When I heard the wire, I would pull back the curtain and stare at the American flag that marked the entrance to the cemetery across the street. If the flag was horizontal, that was It, that meant the end, and I became a frozen statue. I could not take my eyes off of the whipping reds, whites and blues, willing them to be less brazen. I never succeeded and watched the wind wake the sun countless times.

When Hurricane Bob ventured further north than anyone expected, I created a fort made of stuffed animals and pillows behind the recliner in the living room and stuck my fingers in my ears. I hummed loudly while my family lit candles and mouthed the words, ‘Don’t be afraid.’

But I was afraid, and it didn’t matter to me that I didn’t know why.
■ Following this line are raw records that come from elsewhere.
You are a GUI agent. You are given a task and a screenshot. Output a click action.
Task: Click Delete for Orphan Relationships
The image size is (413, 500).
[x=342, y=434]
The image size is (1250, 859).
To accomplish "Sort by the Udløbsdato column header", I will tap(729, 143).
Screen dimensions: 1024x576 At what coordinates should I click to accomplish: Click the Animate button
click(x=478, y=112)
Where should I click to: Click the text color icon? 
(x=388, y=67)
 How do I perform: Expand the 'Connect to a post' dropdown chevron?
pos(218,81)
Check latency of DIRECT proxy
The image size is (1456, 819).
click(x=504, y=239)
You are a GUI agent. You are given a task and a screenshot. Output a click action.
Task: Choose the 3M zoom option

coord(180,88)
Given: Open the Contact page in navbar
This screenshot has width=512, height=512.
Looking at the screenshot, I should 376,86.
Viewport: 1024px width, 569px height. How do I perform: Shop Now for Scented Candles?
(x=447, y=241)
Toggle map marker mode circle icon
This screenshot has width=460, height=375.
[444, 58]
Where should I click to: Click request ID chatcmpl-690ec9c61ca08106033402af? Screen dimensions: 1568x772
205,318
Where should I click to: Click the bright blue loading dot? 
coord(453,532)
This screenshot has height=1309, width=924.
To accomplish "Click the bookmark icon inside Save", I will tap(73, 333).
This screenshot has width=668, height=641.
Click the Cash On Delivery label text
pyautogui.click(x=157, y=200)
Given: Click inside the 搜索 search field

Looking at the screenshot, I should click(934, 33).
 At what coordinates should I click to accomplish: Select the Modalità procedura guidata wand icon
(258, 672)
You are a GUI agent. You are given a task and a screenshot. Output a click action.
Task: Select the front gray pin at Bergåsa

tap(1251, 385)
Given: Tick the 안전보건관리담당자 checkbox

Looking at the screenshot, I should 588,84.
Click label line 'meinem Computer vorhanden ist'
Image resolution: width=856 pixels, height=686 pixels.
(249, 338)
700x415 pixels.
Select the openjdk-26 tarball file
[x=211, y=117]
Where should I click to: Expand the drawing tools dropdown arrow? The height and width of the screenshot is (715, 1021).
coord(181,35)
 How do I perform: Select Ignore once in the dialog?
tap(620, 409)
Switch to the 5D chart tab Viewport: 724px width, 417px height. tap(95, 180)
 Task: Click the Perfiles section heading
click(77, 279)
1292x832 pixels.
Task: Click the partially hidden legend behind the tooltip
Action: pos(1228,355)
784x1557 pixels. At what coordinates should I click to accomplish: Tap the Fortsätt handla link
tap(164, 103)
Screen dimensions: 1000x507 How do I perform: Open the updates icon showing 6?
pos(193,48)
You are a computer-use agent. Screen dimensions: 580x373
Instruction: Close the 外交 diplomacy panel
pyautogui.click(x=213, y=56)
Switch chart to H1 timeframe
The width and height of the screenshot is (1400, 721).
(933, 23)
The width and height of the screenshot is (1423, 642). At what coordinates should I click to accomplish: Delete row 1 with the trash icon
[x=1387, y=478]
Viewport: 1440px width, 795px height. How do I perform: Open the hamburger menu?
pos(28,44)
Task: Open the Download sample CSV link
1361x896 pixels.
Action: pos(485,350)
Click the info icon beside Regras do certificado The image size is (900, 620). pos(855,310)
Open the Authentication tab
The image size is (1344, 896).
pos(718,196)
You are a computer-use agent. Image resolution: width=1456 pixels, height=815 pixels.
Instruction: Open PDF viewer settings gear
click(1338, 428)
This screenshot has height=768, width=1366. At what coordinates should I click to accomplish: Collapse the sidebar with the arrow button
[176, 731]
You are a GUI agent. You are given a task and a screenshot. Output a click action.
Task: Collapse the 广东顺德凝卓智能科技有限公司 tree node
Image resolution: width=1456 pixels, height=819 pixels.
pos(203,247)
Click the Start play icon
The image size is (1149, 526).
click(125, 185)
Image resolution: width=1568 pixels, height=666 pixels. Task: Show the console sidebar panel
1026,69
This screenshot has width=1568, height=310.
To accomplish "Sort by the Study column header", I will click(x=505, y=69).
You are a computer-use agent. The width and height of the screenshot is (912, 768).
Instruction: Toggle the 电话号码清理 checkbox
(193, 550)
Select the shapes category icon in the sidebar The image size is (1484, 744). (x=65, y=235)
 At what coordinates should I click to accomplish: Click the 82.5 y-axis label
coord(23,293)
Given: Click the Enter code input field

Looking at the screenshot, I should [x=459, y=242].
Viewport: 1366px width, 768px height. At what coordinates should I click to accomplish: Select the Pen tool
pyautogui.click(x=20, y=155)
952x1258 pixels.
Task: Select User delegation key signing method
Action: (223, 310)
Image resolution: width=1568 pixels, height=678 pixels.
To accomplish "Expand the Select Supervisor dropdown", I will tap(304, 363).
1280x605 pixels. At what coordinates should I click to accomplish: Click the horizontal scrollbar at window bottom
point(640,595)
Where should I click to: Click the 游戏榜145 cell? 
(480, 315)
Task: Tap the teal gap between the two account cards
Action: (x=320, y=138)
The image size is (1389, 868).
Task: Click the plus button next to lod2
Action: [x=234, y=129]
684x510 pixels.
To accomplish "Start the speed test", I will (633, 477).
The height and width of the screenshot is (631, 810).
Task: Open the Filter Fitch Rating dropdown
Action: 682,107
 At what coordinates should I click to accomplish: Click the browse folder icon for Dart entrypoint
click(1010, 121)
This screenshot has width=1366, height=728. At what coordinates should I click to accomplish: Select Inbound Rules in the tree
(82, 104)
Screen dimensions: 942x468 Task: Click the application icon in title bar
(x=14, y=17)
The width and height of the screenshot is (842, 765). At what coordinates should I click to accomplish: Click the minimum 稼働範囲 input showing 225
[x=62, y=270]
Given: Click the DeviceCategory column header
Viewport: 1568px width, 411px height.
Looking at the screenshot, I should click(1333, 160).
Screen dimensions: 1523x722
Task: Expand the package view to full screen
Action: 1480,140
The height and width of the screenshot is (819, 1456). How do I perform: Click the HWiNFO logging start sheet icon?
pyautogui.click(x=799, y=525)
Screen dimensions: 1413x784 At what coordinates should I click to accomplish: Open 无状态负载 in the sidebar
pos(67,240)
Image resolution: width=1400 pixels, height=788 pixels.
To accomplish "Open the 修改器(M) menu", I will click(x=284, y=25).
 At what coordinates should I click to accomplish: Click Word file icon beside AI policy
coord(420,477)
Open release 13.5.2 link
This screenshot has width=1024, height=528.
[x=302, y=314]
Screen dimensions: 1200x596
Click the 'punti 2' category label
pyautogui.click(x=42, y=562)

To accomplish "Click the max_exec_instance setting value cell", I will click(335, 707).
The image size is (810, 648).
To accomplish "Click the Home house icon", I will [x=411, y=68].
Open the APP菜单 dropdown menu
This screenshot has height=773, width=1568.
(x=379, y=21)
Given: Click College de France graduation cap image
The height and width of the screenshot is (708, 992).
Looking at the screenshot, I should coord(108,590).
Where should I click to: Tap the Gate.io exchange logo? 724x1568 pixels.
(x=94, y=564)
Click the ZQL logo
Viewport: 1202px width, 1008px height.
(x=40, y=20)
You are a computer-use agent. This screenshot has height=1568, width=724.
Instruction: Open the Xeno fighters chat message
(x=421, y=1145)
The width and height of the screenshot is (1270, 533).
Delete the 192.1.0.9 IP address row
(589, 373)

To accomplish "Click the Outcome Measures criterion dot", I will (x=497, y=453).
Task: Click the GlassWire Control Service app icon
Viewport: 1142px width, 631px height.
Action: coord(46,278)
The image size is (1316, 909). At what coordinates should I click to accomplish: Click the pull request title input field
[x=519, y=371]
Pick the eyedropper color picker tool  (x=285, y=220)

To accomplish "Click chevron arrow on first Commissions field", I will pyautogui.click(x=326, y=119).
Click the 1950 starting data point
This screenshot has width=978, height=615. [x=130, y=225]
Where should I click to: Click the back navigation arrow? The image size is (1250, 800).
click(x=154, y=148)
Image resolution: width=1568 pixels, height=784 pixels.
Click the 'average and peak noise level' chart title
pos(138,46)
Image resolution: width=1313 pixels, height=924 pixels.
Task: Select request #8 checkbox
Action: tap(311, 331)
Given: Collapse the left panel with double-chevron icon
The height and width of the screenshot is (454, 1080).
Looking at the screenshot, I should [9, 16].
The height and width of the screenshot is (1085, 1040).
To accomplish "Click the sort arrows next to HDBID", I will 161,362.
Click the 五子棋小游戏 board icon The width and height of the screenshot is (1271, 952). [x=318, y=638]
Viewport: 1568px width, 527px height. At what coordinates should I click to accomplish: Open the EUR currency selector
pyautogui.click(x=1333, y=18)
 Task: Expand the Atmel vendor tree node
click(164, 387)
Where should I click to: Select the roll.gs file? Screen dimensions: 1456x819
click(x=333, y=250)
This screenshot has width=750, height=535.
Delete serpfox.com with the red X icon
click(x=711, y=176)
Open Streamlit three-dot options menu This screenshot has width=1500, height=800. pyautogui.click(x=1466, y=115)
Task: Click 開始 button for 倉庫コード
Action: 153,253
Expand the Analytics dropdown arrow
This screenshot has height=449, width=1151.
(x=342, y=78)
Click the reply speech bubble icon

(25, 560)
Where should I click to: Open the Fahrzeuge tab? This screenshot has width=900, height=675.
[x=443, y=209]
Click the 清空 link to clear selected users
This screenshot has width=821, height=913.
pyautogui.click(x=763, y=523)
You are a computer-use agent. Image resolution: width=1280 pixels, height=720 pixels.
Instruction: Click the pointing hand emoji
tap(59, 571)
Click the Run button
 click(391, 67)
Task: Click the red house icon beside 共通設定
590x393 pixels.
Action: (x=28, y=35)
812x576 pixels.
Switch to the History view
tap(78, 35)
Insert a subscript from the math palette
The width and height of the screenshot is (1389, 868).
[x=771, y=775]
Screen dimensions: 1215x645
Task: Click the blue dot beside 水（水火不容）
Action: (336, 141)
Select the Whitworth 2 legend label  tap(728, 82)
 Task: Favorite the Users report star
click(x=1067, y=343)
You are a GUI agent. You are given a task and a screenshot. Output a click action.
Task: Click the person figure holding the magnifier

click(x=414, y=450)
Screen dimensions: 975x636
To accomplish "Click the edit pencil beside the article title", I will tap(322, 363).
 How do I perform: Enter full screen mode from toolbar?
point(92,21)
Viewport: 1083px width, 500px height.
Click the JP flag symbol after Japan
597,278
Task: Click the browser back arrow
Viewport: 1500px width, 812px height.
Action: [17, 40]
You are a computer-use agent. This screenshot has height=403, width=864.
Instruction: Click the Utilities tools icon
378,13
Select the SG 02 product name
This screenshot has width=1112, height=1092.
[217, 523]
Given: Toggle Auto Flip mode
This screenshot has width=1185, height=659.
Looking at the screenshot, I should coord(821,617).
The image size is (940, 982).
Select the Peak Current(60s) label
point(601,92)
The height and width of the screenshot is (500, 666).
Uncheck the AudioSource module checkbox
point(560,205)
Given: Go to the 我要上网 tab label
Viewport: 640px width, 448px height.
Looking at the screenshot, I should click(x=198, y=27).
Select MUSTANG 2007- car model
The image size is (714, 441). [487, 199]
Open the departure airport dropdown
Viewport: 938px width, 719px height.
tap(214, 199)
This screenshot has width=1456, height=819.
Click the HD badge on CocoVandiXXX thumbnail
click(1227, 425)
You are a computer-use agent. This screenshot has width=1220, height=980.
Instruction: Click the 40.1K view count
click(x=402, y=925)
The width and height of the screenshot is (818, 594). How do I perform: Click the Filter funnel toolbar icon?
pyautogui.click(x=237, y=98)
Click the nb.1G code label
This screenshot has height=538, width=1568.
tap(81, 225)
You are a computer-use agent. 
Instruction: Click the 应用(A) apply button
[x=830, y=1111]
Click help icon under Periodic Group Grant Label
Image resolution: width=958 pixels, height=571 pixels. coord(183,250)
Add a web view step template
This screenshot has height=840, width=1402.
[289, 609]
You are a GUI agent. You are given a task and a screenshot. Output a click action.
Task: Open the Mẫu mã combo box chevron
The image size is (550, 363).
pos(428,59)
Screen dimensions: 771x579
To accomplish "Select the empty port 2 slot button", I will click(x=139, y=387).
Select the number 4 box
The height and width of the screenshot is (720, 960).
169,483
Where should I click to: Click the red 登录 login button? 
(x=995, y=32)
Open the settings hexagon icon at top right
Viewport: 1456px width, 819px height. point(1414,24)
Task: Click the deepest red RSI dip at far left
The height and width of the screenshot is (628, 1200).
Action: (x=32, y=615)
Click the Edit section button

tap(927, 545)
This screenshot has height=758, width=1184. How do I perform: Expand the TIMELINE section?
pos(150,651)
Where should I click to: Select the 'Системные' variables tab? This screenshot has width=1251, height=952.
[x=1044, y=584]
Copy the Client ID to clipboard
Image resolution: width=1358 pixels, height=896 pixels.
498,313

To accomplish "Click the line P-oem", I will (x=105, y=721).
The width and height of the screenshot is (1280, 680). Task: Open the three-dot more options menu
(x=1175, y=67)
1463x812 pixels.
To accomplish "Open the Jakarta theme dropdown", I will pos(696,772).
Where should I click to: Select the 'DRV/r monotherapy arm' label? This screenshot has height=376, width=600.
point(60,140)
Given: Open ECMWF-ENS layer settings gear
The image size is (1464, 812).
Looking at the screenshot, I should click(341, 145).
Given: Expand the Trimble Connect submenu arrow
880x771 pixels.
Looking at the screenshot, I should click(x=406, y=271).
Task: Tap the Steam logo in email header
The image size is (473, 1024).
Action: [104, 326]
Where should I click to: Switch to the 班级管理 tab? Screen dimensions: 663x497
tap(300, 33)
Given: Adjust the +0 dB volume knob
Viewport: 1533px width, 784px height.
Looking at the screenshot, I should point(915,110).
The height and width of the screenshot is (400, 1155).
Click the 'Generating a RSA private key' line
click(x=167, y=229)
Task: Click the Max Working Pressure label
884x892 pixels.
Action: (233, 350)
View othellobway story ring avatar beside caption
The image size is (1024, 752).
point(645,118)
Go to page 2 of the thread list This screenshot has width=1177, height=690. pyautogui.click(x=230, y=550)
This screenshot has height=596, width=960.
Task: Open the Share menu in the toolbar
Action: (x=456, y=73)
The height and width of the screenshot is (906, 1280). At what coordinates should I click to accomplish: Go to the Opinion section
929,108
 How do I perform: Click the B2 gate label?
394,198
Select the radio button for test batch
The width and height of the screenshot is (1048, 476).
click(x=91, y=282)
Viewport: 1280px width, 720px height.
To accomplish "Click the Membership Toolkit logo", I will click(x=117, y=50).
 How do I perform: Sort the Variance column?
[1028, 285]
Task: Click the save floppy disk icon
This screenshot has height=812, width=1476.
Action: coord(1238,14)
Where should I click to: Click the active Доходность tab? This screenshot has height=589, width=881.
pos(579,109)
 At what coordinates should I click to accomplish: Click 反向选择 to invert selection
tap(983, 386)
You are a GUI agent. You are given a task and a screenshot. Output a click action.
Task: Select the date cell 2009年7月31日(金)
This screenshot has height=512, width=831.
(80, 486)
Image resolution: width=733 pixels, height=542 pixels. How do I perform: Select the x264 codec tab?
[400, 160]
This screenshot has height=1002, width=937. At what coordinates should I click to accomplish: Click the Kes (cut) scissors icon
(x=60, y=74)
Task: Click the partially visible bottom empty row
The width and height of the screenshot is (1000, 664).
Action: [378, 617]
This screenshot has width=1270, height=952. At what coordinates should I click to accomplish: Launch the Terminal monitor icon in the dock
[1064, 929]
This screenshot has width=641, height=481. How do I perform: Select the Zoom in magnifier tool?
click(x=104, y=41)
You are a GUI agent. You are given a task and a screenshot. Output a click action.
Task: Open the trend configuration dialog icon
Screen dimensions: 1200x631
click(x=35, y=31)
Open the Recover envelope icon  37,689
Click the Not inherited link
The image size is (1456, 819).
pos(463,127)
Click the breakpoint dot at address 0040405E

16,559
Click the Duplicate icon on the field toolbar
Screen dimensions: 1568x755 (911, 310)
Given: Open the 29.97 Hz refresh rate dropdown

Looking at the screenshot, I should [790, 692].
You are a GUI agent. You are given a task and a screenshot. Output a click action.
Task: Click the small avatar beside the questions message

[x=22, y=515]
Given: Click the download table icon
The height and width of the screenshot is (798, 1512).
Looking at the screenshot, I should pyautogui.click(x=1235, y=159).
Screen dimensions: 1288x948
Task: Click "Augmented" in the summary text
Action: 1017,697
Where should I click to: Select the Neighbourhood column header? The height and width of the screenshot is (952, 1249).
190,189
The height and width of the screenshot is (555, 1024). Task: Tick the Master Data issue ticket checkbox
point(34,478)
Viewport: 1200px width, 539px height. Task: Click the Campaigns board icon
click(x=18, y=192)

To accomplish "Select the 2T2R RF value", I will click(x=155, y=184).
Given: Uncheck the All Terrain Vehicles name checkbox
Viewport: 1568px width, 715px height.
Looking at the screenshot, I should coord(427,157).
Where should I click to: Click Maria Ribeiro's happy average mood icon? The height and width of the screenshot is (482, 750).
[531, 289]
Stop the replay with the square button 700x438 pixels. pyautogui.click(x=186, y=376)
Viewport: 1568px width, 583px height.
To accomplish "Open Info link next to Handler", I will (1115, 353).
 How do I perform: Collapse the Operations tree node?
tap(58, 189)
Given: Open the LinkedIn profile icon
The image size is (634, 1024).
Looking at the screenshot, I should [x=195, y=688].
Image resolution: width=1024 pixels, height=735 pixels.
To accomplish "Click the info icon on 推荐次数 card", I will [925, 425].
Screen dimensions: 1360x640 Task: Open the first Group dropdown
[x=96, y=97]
When I returned to New York in 2002, I lost my fear of the wind. In fact, I was taking a nap when a tornado came to Queens last year. Perhaps I missed the storm of the decade because of all those sleepless New England nights.

When I have children, I will introduce them to the wind. We will say hello to it. I will walk my children through parks and say, ‘That tree is not bowing down; it is actually putting up a fight against the angry air. As long as its roots grab the earth it is winning a battle against its most versatile predator.’

It’s even possible my parents said those words to me. Perhaps I was simply unable to grasp the concept of unseen forces.

Now, my fear has begun to creep back and I am stuck somewhere in the middle of my former selves. If I see trees move I become tense. If I am home, I pull back my curtains to watch the sky. And then I remember that I cannot will the weather away, nor can I manifest anxiety if my drapes, and eyelids, happen to be closed during the onset of the Apocalypse.